By the end of August 2017 London’s West End had seen 3.1 million sq ft of office take-up, 29 per cent ahead of the long-term average, boosted by over half a million square feet of take-up in both June and July – the first time we had seen over 500,000 sq ft of take-up for two consecutive months in 17 years.
Looking at September and the rest of the year, we already have 902,735 sq ft of offices under offer and a further 6.4 million sq ft of active requirements including those from Bluecrest Capital, LinkedIn and Cleveland Clinic. As such, the West End looks on course to exceed 2016’s annual total of 3.9 million sq ft.
Waking up post referendum on 24 June 2016 the above would have seemed unfathomable. However, office take-up in the West End since the UK‘s decision to leave the EU has defied expectations and activity belies any fears that may have been circulating of a mass exodus of occupiers from London. So why is this happening, and is there anything within the stats that explains this?
While the West End is certainly not immune to economic changes – far from it – the diversity of its tenant base means that it is in as strong a position as possible to continue to be robust in the face of the looming Brexit: TMT occupiers represent 27 per cent of take-up to year date, serviced office providers 22 per cent and insurance and financial services 12 per cent.
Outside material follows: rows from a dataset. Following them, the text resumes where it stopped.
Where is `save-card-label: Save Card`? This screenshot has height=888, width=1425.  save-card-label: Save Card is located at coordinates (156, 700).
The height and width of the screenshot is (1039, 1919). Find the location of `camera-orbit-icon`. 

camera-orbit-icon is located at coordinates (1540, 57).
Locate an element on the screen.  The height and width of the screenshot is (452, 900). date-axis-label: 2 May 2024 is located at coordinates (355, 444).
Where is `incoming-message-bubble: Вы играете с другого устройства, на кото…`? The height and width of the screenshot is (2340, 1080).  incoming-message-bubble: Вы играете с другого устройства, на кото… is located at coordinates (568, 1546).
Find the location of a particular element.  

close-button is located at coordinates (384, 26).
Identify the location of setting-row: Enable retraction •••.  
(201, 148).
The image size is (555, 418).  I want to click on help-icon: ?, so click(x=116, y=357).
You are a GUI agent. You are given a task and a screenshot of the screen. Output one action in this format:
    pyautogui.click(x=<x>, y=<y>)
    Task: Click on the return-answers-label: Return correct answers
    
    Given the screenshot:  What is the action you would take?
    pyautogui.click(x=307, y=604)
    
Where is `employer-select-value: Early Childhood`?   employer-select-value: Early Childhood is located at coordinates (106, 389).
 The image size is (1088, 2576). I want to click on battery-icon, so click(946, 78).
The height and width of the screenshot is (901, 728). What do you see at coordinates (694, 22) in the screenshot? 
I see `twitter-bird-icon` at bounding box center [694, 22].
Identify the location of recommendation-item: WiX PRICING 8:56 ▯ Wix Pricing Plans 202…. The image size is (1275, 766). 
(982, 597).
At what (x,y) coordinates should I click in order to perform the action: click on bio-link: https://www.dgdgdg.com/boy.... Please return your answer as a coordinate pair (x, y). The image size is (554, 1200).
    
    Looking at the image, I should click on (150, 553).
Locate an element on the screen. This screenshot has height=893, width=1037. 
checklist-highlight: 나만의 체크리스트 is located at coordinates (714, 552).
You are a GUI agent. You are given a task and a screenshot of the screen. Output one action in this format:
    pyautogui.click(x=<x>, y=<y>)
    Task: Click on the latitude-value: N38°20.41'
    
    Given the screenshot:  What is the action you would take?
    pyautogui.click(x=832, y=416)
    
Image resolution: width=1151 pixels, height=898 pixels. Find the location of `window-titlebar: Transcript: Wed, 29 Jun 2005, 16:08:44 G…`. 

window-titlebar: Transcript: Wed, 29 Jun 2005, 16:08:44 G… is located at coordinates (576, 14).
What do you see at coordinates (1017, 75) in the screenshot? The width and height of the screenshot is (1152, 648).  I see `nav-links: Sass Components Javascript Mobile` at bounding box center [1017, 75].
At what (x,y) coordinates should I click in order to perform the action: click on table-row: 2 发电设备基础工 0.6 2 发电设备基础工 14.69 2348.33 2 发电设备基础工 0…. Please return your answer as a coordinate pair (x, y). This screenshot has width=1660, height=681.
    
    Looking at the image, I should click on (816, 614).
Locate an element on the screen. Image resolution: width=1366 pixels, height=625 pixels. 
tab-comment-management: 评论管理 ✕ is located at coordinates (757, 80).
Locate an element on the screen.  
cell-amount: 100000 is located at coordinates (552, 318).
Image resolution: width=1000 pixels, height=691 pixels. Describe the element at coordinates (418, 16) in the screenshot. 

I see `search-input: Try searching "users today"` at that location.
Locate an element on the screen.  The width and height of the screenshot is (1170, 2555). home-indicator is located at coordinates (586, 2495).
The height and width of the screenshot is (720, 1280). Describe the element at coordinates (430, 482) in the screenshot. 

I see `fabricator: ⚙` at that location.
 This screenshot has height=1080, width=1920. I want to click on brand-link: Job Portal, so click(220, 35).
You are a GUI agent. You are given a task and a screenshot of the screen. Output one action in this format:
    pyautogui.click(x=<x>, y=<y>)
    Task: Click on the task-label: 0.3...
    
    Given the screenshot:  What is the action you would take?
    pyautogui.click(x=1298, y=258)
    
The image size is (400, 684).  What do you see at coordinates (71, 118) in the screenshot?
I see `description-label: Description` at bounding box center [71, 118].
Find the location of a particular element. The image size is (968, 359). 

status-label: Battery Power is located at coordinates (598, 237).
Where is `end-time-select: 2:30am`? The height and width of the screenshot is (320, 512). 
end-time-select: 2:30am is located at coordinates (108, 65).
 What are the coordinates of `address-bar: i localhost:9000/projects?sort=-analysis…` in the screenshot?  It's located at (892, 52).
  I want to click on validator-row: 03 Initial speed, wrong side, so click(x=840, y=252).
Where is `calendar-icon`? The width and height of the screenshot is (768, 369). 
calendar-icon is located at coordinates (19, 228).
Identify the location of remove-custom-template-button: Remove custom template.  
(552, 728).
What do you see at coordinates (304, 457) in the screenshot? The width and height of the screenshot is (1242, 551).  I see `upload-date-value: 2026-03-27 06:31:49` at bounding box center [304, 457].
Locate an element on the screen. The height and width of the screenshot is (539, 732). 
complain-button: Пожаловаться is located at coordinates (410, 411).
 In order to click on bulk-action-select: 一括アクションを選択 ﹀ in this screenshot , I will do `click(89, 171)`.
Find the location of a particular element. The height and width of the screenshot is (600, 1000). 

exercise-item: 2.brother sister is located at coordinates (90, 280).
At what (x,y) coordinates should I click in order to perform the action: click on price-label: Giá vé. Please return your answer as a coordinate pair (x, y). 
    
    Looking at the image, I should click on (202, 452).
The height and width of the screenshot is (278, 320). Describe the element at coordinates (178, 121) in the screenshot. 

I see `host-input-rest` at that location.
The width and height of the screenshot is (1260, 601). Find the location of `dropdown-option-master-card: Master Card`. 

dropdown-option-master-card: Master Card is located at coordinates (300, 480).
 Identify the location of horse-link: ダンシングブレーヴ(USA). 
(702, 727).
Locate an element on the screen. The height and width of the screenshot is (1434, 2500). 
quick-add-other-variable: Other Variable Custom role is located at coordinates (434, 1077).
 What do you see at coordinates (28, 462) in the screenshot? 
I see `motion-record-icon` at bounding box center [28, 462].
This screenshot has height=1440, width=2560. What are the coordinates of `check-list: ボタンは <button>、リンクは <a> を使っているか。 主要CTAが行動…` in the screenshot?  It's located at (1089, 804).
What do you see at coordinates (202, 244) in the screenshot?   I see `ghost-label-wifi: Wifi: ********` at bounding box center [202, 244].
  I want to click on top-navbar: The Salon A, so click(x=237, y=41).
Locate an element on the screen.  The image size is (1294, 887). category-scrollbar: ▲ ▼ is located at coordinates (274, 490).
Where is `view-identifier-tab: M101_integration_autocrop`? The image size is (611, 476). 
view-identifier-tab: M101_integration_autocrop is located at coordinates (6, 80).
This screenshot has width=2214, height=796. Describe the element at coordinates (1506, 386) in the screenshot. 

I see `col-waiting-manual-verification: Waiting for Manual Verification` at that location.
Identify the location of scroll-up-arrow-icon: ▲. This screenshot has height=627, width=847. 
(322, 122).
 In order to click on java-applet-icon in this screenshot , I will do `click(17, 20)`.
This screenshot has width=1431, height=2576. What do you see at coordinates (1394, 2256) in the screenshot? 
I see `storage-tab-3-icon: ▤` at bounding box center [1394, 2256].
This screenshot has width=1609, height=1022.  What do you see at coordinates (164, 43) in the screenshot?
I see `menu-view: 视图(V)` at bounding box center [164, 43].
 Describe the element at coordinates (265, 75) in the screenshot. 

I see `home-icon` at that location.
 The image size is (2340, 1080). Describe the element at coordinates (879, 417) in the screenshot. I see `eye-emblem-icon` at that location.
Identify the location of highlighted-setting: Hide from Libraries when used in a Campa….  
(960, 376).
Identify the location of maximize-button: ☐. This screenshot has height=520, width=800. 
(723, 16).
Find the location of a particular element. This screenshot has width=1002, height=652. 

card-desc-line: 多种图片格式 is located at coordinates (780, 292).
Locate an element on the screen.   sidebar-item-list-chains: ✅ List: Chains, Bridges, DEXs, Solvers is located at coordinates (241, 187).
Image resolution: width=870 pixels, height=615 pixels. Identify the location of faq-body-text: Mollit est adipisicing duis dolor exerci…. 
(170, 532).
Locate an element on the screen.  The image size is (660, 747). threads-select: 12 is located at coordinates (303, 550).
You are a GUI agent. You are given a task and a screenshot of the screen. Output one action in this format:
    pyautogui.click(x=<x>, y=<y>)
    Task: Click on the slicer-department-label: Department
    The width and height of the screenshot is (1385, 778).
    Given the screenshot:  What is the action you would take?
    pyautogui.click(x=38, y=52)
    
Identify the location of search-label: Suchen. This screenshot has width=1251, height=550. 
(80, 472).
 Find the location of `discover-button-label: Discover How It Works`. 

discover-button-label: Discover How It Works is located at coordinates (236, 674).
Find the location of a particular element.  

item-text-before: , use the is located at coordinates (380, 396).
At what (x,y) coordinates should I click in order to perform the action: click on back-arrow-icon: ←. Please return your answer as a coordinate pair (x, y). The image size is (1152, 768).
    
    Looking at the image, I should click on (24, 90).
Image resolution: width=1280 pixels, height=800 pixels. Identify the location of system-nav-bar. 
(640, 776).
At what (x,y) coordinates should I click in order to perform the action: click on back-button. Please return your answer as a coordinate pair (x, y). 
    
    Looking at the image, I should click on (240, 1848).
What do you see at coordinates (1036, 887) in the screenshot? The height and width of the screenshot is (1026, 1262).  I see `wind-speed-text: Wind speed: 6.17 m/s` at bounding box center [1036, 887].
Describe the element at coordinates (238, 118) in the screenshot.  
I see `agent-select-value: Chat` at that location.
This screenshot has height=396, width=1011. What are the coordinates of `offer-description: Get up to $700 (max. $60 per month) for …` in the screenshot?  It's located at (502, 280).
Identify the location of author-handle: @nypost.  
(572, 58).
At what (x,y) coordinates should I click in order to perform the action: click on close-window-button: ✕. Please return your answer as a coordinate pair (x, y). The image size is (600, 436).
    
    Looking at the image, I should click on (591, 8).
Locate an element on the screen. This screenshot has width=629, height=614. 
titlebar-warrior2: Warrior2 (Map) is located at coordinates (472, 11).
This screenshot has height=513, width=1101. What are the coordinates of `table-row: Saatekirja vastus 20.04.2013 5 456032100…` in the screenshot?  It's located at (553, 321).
West End office take-up – breakdown by sector
Source Savills – 2017 data accurate to end of August
Furthermore, the West End is strengthened by the range of company sizes taking space. This means the market is not solely reliant on the large, headline-grabbing lettings, such as WebMD and Wates Construction, with the take-up figures instead dominated by sub-10,000 sq ft transactions, which largely reflect the type and size of office stock that typically exists in the West End. These companies also tend to want more lease flexibility meaning they move more often.
One of the other explanations for the market‘s robust performance is the serviced office sector. More providers have entered the market and those already established are taking increasing amounts of space, not least of all WeWork. The serviced office sector has accounted for 22 per cent of take-up in the year to date meaning it is now a very significant part of the market. Some landlords remain sceptical of the business model behind them, but they are standing the test of time with most service office centres full or close to.
The West End continues to see strong headline rental levels, with the average prime rent at the end of Q2 2017 at £118.25 per (a 7 per cent uptick on 2016 levels) and the average Grade A rent rising by 8 per cent on last year, standing at £83.22 per sq ft. Overall, in line with our expectations for future take-up levels, the West End’s broad tenant base, low vacancy rate and limited speculative development pipeline places it in good stead to weather any future storms.